**Task inputs**
○ ○ ○

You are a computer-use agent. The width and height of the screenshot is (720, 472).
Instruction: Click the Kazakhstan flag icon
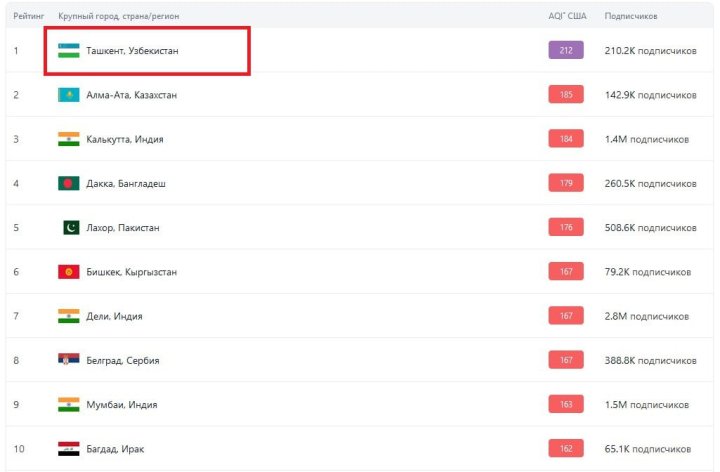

○ ○ ○

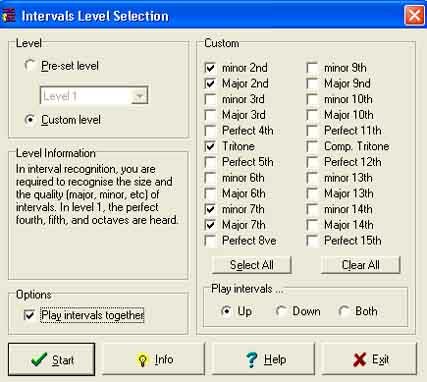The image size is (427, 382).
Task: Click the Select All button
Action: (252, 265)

○ ○ ○

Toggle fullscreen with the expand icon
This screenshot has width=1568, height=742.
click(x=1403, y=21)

○ ○ ○

Taking the listing above as the source, transcribe only the lines starting at the line with "You are a computer-use" and going through the line with "Instruction: Click the Kazakhstan flag icon", unaltered and with both ends included.

**Task solution**
You are a computer-use agent. The width and height of the screenshot is (720, 472).
Instruction: Click the Kazakhstan flag icon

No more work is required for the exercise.